• [Instructions for the task]
Please reproduce the material below line for line, with no changes.

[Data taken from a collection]
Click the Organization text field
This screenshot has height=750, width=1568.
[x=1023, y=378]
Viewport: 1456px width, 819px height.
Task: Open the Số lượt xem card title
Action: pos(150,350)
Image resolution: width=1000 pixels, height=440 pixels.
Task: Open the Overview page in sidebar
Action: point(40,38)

• [Problem solution]
Click the Organization text field
This screenshot has height=750, width=1568.
[x=1023, y=378]
Viewport: 1456px width, 819px height.
Task: Open the Số lượt xem card title
Action: pos(150,350)
Image resolution: width=1000 pixels, height=440 pixels.
Task: Open the Overview page in sidebar
Action: point(40,38)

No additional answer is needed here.